Por outro lado, o relatório indica que a produtividade tem perdido terreno face à média europeia e que Portugal está mesmo entre o grupo de países da UE nos quais este indicador é mais baixo. Em 2019, era o 6.º país com menor produtividade, apenas acima de países como a Roménia, Polónia, Letónia, Grécia e Bulgária.

É certo que as qualificações contribuem para um aumento da produtividade e que os jovens são cada vez mais qualificados, mas o documento indica que, na prática, a produtividade só aumenta quando os jovens representam mais de 40% do total dos trabalhadores de uma empresa. O investimento na formação dos trabalhadores tende a aumentar a produtividade, mas poucas empresas fazem essa aposta seja por causa dos custos associados, seja pela falta de tempo. 

Além disso, na questão da produtividade, há outro fator a ter em conta: as qualificações dos gestores pesam quase tanto como as dos trabalhadores e a maior percentagem dos empregadores em Portugal não terminou o ensino secundário. Em 2021, este era o caso de 47,5% dos empregadores portugueses, um valor que é praticamente o triplo da média europeia - que se fixou em 16,4%.
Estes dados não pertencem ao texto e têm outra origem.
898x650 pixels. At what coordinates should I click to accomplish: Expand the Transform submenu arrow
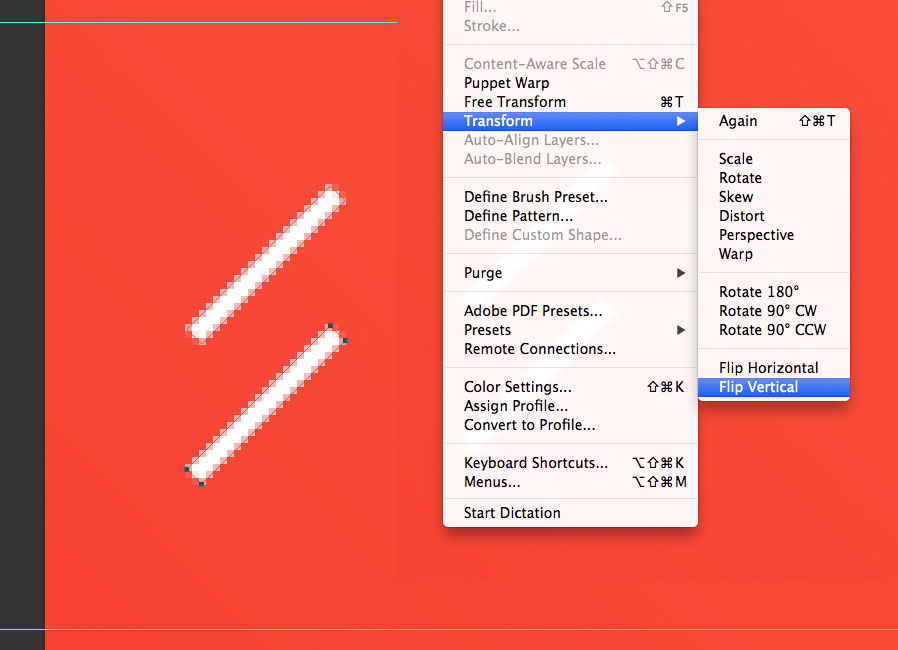(682, 120)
Como a covid-19 mudou o emprego em Portugal

O relatório “Estado da Nação 2022” destaca ainda os efeitos da pandemia no emprego, sublinhando que os jovens foram os mais afetados pela crise sanitária. A pandemia de covid-19 não só eliminou milhares de empregos, como dificultou a entrada dos mais novos no mercado de trabalho. Em 2021, apenas 74% dos jovens entre os 20 e os 34 anos que tinham completado um nível de escolaridade nos últimos três anos estavam empregados, uma queda acentuada face a 2019 e que interrompe a tendência positiva que se vinha a verificar desde 2012.
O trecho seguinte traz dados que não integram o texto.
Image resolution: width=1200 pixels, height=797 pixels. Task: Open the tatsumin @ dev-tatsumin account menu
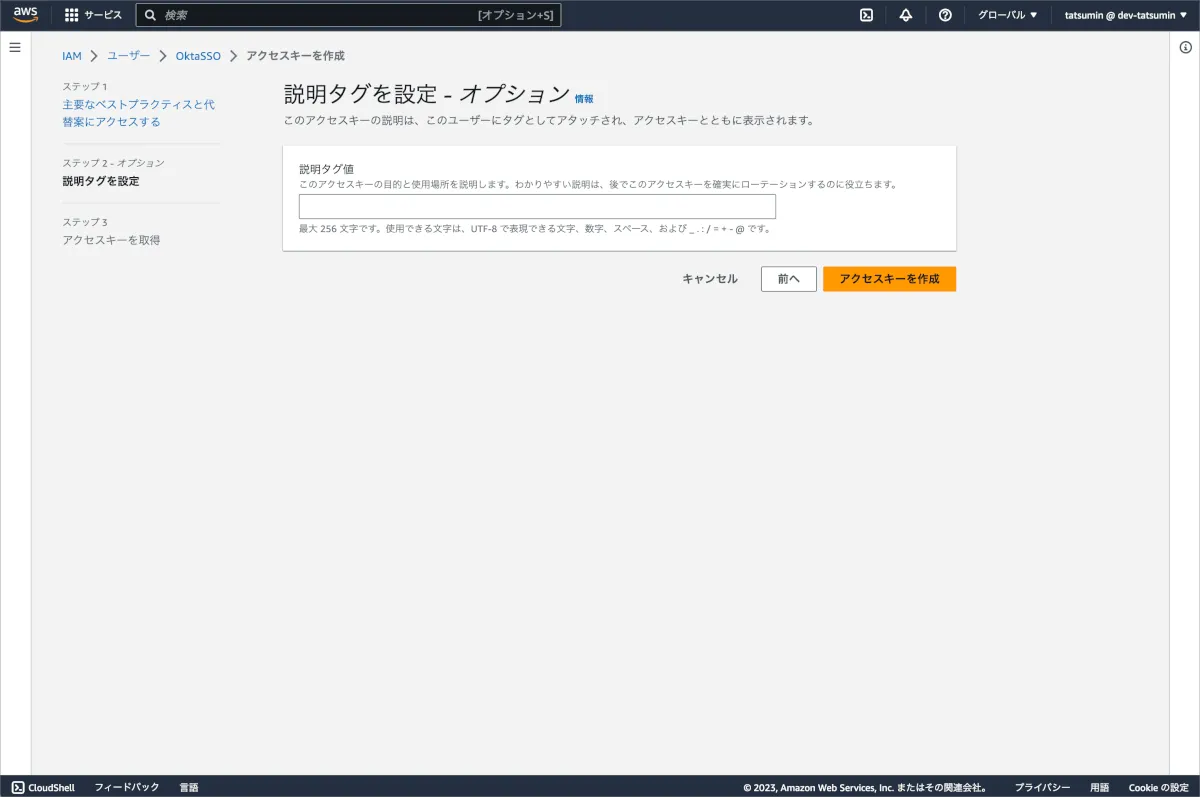1125,15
A própria estrutura do emprego mudou com a covid-19: há setores em que o emprego aumentou - nas atividades mais ligadas à tecnologia e ao conhecimento - enquanto que noutros diminuiu – as atividades menos tecnológicas e setores como a energia e a eliminação de resíduos.
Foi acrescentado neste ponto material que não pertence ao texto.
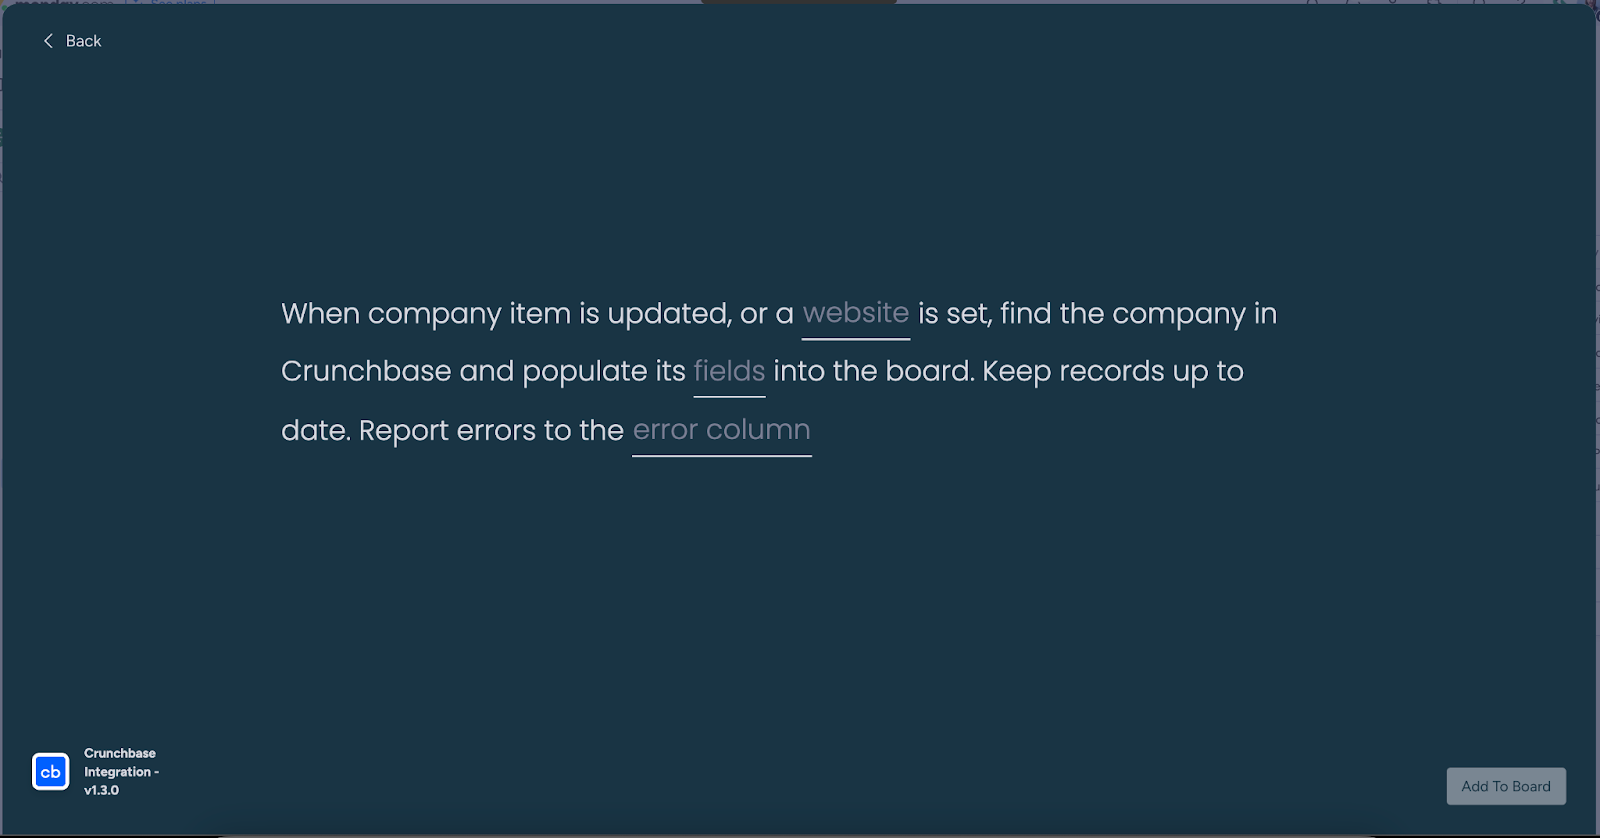Click the v1.3.0 version text

[x=101, y=790]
Por outro lado, o teletrabalho também veio para ficar em algumas áreas como a informação e a comunicação, nos serviços financeiros e de seguros e nas atividades de consultoria, científicas e técnicas. Ainda assim, o teletrabalho é um fenómeno que tem mais expressão nas zonas urbanas, com destaque para a Área Metropolitana de Lisboa  

O relatório da Fundação José Neves traça algumas metas para o país, até 2040, apontando a educação e a produtividade como “dois desígnios críticos”, que estão interligados. “É fundamental aumentar a produtividade de forma a melhorar os salários, aumentar o ganho salarial associado a mais educação, assegurar que há incentivos à educação e garantir um futuro mais próspero para Portugal e para os portugueses. É necessário garantir o aproveitamento ótimo das qualificações existentes, continuar a apostar nas qualificações dos mais jovens, na requalificação dos adultos com baixa escolaridade e que o mercado acompanhe o esforço de qualificações das gerações mais jovens”, lê-se no documento.